What is the relationship between ATP2C2 and immunotherapy resistance mechanisms?

The TIDE algorithm analysis reveals that ATP2C2 expression may influence immunotherapy response through several mechanisms:

In patients with low ATP2C2 expression, high cytotoxic T lymphocyte (CTL) levels correlate with better prognosis, while this relationship is not observed in patients with high ATP2C2 expression . This suggests ATP2C2 may contribute to T cell dysfunction or exclusion mechanisms.

The relationship between ATP2C2 and immune cell populations provides further insights into potential resistance mechanisms. High ATP2C2 expression correlates with increased regulatory T cells (Tregs) and M1 macrophages, but decreased activated dendritic cells, activated memory CD4+ T cells, and γδ T cells . These shifts in immune cell populations may create an immunosuppressive microenvironment that limits immunotherapy efficacy.

GSEA results further support this hypothesis, showing that low ATP2C2 expression correlates with immune-related pathways, while high expression correlates with metabolic and keratinization pathways . This pathway shift may represent a mechanism by which tumors with high ATP2C2 expression evade immune surveillance.

How might single-cell analysis enhance our understanding of ATP2C2's role in the tumor microenvironment?

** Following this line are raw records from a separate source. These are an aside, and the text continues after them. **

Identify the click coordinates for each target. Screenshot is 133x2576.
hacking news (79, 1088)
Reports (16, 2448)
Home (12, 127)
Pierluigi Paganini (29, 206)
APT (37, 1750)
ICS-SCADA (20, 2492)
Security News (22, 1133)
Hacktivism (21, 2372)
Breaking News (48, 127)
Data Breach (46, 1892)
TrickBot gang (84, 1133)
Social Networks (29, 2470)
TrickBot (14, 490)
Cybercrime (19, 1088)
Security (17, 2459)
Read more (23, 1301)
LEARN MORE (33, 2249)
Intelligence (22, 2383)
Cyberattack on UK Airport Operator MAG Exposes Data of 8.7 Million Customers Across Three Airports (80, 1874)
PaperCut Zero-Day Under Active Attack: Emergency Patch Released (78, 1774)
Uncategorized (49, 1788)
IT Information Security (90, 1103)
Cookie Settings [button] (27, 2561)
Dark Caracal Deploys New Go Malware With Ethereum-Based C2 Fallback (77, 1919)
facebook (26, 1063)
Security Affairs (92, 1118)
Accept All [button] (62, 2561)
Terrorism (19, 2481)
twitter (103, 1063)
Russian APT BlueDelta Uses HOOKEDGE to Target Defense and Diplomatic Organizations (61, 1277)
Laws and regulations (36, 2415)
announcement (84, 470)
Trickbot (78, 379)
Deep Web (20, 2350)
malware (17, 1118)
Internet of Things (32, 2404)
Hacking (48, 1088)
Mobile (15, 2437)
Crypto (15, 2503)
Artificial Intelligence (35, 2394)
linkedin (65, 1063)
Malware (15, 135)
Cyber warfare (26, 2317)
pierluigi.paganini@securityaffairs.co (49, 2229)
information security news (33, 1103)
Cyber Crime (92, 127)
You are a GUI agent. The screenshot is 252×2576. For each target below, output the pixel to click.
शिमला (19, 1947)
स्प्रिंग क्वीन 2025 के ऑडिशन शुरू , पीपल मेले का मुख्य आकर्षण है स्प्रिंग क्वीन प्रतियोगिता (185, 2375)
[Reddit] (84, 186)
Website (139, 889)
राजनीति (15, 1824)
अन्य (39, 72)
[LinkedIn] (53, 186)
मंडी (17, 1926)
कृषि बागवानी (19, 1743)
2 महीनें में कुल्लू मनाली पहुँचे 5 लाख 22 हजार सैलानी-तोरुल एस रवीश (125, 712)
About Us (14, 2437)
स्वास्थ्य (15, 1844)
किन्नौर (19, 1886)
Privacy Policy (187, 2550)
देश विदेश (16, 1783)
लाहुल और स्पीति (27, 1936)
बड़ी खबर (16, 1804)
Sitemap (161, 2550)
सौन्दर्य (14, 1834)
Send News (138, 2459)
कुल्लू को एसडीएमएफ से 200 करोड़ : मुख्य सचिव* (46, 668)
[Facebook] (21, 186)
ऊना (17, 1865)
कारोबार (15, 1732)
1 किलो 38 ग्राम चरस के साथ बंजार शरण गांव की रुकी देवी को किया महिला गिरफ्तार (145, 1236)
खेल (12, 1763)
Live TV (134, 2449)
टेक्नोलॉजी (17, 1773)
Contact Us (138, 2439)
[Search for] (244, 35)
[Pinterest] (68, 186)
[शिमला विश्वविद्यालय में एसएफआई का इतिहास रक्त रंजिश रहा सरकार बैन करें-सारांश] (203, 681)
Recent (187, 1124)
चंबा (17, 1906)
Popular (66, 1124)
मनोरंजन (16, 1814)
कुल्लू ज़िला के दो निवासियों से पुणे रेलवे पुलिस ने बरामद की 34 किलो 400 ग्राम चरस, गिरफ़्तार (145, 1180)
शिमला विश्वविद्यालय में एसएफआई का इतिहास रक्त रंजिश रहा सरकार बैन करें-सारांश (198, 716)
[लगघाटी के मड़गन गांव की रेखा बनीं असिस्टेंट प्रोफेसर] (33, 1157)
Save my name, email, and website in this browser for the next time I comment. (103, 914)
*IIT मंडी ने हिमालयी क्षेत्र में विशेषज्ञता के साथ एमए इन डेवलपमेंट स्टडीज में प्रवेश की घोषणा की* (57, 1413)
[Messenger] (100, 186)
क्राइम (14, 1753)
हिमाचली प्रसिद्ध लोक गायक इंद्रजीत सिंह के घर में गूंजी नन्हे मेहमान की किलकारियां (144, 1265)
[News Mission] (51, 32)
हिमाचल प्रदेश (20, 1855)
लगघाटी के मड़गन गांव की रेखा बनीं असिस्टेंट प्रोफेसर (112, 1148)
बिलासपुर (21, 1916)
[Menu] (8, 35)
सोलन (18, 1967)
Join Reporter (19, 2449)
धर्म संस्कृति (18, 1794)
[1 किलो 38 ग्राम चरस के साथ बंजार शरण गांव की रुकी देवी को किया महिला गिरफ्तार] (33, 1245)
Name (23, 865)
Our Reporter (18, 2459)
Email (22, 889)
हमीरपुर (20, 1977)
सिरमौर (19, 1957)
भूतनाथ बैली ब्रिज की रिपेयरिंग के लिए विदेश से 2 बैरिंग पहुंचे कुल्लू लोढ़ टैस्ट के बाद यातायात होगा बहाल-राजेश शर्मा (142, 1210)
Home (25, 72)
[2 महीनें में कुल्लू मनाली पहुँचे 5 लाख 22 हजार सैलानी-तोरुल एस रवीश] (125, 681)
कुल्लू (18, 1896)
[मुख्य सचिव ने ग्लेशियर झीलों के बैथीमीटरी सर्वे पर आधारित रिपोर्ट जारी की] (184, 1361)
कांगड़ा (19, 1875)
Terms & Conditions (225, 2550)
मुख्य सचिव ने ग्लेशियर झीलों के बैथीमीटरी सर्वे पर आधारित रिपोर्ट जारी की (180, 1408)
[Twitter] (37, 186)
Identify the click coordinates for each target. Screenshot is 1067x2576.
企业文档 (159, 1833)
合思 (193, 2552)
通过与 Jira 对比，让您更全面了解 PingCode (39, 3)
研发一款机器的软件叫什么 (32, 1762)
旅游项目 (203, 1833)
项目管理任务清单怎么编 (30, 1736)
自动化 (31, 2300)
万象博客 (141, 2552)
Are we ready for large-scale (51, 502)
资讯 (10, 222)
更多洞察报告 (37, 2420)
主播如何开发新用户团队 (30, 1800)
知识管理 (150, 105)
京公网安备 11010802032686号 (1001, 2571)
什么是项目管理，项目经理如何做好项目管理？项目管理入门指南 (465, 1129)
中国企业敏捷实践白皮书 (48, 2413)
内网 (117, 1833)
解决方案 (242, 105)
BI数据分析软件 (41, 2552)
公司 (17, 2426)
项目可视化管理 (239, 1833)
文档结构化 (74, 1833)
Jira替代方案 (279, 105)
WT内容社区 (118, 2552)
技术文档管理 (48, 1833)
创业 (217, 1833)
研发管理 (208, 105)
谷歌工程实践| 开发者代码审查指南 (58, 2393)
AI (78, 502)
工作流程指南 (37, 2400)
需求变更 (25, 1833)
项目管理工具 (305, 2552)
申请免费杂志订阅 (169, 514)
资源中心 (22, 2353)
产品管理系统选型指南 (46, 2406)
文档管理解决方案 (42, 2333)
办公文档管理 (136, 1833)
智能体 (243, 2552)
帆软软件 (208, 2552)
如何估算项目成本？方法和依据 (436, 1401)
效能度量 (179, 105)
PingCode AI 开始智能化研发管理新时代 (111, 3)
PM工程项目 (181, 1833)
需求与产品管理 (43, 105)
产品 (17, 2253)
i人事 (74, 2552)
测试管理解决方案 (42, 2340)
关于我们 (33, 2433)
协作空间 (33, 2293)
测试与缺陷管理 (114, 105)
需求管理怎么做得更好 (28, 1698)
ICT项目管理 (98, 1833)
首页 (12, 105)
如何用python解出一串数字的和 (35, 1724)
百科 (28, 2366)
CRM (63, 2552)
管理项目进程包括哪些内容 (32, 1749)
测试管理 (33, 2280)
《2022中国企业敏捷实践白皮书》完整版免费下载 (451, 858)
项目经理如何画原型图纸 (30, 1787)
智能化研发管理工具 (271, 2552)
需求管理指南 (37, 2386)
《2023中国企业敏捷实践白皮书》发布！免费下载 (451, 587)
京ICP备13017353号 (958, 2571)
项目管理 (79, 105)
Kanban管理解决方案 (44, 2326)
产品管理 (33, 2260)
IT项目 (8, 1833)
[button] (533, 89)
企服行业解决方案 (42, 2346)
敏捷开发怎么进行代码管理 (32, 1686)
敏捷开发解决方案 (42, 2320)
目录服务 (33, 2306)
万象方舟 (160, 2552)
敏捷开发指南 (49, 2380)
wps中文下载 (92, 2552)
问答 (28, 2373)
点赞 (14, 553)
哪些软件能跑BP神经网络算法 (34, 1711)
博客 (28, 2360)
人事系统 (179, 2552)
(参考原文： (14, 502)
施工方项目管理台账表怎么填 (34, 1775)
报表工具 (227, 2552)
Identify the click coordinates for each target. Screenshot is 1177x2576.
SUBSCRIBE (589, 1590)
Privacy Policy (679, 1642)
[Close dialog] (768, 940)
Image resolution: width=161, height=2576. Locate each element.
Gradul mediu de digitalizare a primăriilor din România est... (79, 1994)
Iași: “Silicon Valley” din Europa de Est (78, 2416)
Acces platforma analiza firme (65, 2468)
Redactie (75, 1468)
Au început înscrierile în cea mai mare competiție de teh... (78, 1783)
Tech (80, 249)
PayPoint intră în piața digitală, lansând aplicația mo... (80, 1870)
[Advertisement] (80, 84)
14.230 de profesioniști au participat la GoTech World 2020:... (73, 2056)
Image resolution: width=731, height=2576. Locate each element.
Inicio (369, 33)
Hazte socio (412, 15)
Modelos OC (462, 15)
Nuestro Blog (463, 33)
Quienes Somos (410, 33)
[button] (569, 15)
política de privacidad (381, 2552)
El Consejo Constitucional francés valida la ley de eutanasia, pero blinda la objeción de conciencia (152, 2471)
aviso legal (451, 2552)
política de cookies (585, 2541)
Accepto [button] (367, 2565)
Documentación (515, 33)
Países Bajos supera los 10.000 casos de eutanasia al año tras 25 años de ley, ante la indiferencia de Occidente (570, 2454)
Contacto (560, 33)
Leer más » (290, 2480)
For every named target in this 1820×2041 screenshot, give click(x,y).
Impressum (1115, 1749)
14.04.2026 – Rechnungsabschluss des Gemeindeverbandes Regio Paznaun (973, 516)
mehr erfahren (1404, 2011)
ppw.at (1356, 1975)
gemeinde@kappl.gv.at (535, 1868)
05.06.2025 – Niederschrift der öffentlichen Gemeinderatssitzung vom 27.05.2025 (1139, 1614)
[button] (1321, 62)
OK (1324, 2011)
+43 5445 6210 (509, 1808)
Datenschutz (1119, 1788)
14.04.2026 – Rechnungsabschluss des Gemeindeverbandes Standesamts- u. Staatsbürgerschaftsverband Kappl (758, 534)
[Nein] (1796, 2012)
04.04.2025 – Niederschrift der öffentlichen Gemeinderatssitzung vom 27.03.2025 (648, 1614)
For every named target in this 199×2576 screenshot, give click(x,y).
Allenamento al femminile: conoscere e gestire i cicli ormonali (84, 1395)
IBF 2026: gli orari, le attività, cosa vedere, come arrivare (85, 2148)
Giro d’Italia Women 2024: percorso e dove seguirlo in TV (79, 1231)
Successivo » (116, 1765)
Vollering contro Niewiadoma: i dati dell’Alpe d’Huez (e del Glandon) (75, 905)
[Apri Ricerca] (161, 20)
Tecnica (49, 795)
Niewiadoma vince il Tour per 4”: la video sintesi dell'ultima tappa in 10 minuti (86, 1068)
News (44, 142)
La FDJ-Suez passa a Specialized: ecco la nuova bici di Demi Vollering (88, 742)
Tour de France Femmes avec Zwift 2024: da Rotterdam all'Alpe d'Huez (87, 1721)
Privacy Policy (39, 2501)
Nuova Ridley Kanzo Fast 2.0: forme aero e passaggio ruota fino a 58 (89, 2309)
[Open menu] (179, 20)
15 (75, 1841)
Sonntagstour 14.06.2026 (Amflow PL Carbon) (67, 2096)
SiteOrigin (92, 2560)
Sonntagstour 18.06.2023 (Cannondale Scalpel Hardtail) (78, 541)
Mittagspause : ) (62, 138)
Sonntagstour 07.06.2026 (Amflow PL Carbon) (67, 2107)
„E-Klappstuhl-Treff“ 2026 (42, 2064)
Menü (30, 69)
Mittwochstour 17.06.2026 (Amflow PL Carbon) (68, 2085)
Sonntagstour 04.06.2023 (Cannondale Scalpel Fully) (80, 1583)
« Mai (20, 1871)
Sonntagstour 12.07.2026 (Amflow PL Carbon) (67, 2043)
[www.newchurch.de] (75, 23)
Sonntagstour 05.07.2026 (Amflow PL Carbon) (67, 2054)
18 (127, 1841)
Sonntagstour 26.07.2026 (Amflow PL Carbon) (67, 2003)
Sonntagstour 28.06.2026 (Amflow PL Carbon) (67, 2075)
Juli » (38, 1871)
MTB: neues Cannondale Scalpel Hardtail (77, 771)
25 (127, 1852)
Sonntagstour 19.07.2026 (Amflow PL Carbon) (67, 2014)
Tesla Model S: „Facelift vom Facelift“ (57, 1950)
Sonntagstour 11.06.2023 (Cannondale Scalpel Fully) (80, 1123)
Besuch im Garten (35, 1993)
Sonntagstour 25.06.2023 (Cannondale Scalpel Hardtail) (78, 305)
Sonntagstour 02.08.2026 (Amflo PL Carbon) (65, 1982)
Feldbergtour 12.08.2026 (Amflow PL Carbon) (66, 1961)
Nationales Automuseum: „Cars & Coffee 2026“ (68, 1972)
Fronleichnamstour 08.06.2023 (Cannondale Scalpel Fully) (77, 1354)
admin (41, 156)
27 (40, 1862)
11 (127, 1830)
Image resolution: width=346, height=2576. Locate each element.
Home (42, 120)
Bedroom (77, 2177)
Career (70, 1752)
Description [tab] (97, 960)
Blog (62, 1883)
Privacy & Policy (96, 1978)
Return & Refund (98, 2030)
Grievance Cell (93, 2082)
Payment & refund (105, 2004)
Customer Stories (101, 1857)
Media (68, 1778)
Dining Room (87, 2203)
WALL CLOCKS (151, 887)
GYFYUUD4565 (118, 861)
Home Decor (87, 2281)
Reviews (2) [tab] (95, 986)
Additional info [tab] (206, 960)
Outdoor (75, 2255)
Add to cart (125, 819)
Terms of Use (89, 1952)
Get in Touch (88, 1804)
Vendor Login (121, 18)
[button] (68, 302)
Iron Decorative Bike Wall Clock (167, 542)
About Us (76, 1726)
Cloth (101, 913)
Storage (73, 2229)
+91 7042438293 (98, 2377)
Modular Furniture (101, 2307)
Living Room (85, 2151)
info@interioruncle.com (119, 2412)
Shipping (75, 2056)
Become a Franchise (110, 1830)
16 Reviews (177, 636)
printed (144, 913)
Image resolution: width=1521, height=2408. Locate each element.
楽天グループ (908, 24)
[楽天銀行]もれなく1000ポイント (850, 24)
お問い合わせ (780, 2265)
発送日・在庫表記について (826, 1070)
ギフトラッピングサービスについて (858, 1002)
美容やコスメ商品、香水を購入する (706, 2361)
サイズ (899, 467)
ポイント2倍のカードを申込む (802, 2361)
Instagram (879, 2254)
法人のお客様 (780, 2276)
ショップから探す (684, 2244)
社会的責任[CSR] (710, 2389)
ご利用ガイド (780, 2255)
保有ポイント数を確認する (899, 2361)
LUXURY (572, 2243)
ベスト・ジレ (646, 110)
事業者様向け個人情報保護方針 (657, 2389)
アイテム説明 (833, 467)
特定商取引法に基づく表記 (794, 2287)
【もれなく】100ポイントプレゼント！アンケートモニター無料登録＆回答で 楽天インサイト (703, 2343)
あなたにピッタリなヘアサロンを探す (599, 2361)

Single-cell technologies offer tremendous potential to advance ATP2C2 research:

Cellular Heterogeneity: Single-cell RNA sequencing (scRNA-seq) could reveal ATP2C2 expression patterns across diverse cell populations within tumors, identifying specific cell types that express ATP2C2 and how this influences their function.

Spatial Context: Spatial transcriptomics or multiplexed immunofluorescence could map ATP2C2 expression in relation to specific immune cell populations within the tumor microenvironment, providing insights into spatial relationships that bulk analysis cannot capture.

Dynamic Processes: Single-cell trajectory analysis could elucidate how ATP2C2 expression changes during processes such as T cell exhaustion, macrophage polarization, or cancer progression.

Cell-Cell Interactions: Single-cell analysis could help identify potential ligand-receptor interactions between ATP2C2-expressing cells and other cells in the TME, revealing intercellular communication networks.

Rare Cell Populations: Single-cell approaches could detect ATP2C2's influence on rare but functionally important cell populations that might be missed in bulk analysis, such as specific T cell subsets or cancer stem cells.